Edgardo Mannucci

Edgardo Mannucci. Idea n. 12, 1969 (dettaglio). Tecnica: Bronzo fuso, Filo di Ottone, Vetro, 90 x 63 x 12 cm
Idea n. 12, 1969 (dettaglio). Tecnica: Bronzo fuso, Filo di Ottone, Vetro, 90 x 63 x 12 cm

Biografia

Edgardo Mannucci (Fabriano, 1904 – Acervia, 1986) figlio di un marmista, sin dalla tenera età, si avvicina alla pratica scultorea nella bottega del padre. Si forma poi alla scuola per cementisti di Matelica, ma alla fine degli anni Venti, decide di trasferirsi a Roma.
Qui Edgardo Mannucci comincia a dedicarsi finalmente per intero allo studio della scultura, frequentando Raffaele Zaccagnini (1864-1935).

Nel frattempo, si perfeziona presso la scuola del Museo Artistico Industriale e condivide il suo studio con Quirino Ruggeri (1883-1955). L’amico, promotore di una scultura arcaizzante, austera e dai profondi richiami all’arte primitiva, influenza la prima fase di Edgardo Mannucci.

Così, si avvicina anche alla poetica primitivista di Arturo Martini (1889-1947), alle sue forme archetipiche caratterizzate da una grande intensità formale e simbolica.

L’attività espositiva e l’ambiente artistico romano

Questa elaborazione grave, sofferta e primitivista della figura umana è evidente nel suo esordio ufficiale a Fabriano nel 1931. Dall’anno successivo inizia a partecipare alle Mostre del Sindacato Fascista del Lazio, emergendo nell’ambiente scultoreo romano.

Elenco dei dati
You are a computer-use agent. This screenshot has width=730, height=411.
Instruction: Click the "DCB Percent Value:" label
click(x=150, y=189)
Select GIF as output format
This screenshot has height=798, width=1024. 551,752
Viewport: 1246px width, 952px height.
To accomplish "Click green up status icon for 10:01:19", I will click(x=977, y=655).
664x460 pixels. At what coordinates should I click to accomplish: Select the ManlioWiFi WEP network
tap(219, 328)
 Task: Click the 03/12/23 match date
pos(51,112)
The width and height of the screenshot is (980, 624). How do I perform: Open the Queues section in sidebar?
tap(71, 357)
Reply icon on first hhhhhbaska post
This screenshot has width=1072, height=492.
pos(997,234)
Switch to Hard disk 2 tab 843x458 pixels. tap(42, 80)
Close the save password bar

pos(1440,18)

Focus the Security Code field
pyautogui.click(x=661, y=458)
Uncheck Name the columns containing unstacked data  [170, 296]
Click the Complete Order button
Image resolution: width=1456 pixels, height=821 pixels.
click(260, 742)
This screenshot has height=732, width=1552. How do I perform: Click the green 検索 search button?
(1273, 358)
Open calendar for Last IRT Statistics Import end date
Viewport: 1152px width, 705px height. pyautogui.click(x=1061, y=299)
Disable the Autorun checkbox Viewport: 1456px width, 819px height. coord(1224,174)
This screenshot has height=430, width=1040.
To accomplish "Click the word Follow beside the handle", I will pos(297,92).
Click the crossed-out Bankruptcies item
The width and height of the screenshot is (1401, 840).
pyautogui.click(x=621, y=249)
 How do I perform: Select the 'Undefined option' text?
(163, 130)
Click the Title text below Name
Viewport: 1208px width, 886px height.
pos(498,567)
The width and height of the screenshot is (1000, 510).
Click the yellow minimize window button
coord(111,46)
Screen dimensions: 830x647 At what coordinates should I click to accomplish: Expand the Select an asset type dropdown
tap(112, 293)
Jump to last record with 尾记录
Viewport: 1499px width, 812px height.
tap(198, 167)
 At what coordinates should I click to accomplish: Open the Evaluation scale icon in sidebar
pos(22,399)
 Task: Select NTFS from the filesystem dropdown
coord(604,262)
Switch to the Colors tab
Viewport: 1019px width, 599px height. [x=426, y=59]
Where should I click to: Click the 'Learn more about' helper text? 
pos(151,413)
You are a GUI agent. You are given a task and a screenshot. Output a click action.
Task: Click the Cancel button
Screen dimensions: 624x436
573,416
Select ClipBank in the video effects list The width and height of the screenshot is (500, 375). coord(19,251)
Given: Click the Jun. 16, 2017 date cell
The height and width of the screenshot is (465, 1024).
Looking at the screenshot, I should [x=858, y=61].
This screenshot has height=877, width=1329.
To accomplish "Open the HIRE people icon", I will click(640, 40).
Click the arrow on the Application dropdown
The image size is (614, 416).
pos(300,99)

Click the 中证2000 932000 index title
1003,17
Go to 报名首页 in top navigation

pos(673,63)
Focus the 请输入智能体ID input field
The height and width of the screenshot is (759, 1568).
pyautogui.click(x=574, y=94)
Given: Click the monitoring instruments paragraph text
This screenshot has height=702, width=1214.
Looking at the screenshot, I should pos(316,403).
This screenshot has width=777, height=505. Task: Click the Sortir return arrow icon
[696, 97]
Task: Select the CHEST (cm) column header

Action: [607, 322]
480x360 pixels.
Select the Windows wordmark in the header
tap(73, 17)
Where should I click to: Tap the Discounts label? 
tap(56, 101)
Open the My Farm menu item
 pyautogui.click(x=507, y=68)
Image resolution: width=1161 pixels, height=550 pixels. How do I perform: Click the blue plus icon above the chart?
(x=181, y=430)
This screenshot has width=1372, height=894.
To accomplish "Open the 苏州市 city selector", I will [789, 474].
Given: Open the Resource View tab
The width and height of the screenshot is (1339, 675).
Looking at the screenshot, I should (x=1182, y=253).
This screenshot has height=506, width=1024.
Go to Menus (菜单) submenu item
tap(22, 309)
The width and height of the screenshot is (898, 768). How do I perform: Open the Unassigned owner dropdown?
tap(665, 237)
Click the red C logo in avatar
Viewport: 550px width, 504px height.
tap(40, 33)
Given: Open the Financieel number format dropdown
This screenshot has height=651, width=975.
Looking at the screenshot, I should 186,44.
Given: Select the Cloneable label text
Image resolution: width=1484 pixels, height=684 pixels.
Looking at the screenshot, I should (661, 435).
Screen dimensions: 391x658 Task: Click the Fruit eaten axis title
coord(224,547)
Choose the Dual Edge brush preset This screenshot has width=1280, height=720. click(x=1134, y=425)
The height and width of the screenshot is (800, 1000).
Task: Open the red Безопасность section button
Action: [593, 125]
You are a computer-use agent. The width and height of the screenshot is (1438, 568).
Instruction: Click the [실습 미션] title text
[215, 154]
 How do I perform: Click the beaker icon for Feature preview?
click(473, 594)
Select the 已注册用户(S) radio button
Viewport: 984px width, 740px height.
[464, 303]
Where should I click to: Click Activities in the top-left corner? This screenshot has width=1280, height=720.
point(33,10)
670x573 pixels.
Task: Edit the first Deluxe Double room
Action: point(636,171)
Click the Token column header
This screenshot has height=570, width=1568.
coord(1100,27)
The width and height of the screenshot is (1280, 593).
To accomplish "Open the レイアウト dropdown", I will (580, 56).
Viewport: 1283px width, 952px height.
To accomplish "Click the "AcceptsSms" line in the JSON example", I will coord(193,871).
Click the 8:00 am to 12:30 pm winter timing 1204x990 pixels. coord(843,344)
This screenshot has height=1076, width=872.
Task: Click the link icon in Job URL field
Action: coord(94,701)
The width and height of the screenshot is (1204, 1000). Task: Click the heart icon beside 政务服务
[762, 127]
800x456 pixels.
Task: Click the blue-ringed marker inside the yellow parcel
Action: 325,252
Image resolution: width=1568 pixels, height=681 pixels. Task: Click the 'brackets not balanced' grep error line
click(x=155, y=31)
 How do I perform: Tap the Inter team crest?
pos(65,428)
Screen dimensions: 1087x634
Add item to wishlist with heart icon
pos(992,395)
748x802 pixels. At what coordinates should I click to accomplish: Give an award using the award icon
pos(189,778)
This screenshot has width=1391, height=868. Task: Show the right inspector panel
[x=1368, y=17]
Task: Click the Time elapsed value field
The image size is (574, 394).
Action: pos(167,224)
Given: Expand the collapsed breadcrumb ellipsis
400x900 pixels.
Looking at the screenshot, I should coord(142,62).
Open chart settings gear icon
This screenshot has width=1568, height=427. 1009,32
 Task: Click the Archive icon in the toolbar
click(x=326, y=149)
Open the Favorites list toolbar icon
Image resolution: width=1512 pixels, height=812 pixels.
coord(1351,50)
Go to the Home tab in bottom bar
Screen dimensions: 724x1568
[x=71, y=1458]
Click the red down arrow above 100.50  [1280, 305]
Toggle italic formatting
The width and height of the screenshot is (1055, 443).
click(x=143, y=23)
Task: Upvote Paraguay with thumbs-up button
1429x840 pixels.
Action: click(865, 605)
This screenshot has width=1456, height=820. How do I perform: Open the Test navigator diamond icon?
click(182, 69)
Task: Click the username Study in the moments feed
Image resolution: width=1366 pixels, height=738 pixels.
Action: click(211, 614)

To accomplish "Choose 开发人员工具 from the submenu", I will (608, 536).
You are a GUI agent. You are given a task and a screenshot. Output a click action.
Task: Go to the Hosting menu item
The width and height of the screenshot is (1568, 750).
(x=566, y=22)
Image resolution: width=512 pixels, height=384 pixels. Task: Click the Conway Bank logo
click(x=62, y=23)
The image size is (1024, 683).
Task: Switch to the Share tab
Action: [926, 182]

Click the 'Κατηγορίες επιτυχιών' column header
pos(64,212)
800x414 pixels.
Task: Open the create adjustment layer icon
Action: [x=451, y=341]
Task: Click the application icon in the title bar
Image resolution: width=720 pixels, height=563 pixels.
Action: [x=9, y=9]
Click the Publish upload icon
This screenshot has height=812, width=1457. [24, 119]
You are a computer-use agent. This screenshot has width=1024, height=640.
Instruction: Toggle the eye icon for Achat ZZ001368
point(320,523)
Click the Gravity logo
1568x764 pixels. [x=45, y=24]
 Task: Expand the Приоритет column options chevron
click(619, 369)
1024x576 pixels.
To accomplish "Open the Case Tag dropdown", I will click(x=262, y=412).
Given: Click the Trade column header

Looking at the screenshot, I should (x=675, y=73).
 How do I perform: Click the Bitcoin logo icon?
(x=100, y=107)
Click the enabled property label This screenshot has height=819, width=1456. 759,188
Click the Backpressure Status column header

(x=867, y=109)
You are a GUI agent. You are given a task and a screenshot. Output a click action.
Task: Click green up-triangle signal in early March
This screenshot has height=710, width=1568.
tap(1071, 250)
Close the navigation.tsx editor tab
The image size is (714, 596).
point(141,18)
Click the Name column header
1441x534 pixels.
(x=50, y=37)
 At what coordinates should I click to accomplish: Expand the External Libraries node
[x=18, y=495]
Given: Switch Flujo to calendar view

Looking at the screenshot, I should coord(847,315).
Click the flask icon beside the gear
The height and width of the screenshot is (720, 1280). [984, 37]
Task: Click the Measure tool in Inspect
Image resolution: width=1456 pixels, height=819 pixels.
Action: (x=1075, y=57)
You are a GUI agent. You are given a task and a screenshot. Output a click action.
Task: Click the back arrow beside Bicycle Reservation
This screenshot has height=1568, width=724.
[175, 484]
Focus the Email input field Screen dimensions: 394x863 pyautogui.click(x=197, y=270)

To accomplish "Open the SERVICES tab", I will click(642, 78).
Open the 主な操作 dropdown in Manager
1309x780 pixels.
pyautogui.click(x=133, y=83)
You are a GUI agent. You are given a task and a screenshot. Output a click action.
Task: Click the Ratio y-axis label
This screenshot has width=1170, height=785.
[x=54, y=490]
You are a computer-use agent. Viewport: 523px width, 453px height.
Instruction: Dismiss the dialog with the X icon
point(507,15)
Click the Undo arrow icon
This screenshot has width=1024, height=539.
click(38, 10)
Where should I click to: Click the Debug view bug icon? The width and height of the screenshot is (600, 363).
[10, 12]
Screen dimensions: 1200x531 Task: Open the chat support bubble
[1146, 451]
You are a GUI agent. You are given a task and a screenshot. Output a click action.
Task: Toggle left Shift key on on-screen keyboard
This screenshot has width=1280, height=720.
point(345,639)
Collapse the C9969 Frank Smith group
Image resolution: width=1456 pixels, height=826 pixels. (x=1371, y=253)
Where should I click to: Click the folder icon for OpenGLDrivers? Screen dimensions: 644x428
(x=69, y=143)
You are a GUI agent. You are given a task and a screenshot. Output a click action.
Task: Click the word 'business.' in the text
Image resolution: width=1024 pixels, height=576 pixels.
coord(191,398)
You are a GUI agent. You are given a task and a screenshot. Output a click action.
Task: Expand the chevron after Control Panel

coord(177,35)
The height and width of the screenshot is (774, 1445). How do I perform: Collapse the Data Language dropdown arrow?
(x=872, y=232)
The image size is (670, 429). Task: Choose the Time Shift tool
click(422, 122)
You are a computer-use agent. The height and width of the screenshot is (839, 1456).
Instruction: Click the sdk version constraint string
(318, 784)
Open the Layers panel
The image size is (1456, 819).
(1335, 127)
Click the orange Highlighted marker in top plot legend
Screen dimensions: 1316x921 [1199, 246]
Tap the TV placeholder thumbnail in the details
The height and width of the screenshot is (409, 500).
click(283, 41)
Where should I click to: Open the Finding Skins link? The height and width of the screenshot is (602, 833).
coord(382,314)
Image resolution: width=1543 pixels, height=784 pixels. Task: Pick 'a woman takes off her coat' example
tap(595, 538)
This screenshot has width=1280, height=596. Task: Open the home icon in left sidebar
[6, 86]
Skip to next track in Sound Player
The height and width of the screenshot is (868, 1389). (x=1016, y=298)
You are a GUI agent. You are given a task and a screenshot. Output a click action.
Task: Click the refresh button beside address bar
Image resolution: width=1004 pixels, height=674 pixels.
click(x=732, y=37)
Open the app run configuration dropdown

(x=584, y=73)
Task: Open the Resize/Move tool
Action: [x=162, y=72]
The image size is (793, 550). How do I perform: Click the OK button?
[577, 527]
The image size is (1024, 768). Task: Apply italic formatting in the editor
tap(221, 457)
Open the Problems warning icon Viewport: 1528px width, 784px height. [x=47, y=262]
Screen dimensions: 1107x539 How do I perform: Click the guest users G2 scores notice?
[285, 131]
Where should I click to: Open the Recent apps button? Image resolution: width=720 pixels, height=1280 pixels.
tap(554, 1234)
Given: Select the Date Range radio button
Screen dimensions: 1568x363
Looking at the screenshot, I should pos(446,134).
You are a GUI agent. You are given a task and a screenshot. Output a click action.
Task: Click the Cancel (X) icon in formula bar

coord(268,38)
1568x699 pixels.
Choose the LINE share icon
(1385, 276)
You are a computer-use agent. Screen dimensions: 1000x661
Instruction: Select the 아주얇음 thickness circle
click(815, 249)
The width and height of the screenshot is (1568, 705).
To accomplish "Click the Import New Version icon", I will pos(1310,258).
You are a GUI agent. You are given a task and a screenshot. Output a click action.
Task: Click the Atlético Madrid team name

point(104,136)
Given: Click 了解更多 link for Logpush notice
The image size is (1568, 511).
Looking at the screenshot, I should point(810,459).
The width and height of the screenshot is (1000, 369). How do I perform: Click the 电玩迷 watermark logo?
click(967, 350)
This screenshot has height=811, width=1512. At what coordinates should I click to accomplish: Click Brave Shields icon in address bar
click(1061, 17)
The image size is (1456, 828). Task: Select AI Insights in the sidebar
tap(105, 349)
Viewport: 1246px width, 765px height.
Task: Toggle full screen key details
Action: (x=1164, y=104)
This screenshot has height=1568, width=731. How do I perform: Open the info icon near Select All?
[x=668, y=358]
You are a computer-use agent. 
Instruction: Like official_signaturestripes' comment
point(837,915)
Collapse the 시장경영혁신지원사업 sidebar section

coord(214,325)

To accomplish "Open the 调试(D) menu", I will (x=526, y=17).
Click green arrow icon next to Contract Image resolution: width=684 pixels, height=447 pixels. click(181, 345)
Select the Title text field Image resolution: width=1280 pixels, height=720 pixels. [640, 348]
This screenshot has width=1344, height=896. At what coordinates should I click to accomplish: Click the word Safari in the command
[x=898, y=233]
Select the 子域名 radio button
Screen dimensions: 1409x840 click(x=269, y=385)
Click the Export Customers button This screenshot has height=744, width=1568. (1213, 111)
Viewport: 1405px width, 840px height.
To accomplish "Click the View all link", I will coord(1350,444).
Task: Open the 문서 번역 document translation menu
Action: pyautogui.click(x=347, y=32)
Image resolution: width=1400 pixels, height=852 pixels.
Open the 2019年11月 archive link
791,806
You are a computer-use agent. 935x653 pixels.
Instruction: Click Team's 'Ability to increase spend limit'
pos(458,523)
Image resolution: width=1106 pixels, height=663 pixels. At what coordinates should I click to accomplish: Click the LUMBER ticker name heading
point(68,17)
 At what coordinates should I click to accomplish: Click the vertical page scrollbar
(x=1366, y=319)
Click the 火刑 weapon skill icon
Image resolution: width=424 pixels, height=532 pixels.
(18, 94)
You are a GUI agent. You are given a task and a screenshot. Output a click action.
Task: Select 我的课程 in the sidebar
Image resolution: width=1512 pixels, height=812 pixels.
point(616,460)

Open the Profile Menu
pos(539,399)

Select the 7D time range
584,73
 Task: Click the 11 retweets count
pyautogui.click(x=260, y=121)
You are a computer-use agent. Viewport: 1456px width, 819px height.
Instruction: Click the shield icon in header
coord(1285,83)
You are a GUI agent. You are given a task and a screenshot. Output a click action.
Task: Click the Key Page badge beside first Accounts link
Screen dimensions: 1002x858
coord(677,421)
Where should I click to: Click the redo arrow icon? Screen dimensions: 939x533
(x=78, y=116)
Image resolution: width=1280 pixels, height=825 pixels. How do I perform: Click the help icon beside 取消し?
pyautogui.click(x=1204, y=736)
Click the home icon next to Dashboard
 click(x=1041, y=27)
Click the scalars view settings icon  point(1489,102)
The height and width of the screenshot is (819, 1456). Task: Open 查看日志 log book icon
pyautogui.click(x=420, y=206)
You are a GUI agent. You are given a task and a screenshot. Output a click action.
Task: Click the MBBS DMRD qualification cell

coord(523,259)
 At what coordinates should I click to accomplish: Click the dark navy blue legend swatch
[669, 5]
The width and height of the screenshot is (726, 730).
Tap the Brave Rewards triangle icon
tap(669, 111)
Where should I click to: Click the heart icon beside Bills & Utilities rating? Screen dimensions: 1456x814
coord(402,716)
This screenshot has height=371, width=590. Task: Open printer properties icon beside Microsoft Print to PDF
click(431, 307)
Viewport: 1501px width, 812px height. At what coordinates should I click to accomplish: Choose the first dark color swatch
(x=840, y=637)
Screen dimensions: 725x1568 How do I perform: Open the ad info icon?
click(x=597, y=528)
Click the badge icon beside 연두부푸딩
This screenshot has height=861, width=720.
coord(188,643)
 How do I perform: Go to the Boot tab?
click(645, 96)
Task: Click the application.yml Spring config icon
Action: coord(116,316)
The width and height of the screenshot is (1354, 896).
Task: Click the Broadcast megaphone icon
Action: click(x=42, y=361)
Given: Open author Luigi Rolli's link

§ **COMPITI**
A - Elenca le persone che la biografia di Edgardo Mannucci nomina oltre a lui, ciascuna con gli anni indicati tra parentesi.
B - Riprendi la biografia di Edgardo Mannucci a partire dall'ultima frase riportata.

§ **RISPOSTE AI COMPITI**
A -
- Raffaele Zaccagnini (1864-1935)
- Quirino Ruggeri (1883-1955)
- Arturo Martini (1889-1947)

B -
Stringe amicizia con Enrico Prampolini (1894-1956), ma soprattutto con Corrado Cagli (1910-1976), frequentando il Caffè Castellino a Roma. Cagli introduce Edgardo Mannucci agli artisti che gravitano attorno alla Galleria La Cometa, per cui entra in contatto con Afro (1912-1976) e Mirko Basaldella (1910-1969) e con Pericle Fazzini (1913-1987).

Partecipa alla II e alla III Quadriennale romana e subito dopo, nel 1940, parte per l’Albania per combattere. L’8 settembre del ’43 viene fatto prigioniero a Creta e quando torna a Roma nel 1944, il suo linguaggio artistico appare potentemente mutato.

Il dopoguerra

Come avviene per gran parte degli artisti degli anni Quaranta e Cinquanta, l’esperienza della guerra è un punto nodale per Edgardo Mannucci. Convinto, come molti altri, che la figura non possa bastare più a rappresentare la realtà, la devastazione, la sofferenza, si avvicina all’Informale.

Stringe amicizia con Alberto Burri (1915-1955) ed inizia ad utilizzare materiali poveri come il ferro e il vetro, dando vita ad un discorso plastico che supera le naturali idee di spazio e tempo.

Negli anni Cinquanta è molto vicino al Gruppo Origine, pur non facendone parte ufficialmente. Condivide le esperienze materiche del periodo con Ettore Colla (1896-1968), Burri e Giuseppe Capogrossi (1900-1972).

Gli anni di Arcevia

Nel 1951 è tra i partecipanti all’importante mostra “Arte Astratta e Concreta in Italia”, presso la Galleria Nazionale di Roma. Compaiono le sue prime sculture mobili, aeree, sempre realizzate con ferro, bronzo, vetro, leggere come puri segni nello spazio.

Alla fine degli anni Cinquanta raggiunge il successo in Europa e negli Statu Uniti, dove espone in diverse personali. Negli anni Sessanta si trasferisce ad Arcevia, nelle Marche. Partecipa insieme ad altri scultori come Burri, Mario Ceroli (1938) e Mauro Staccioli (1937-2018) alla manifestazione “Operazione Arcevia. Comunità Esistenziale” nel 1976.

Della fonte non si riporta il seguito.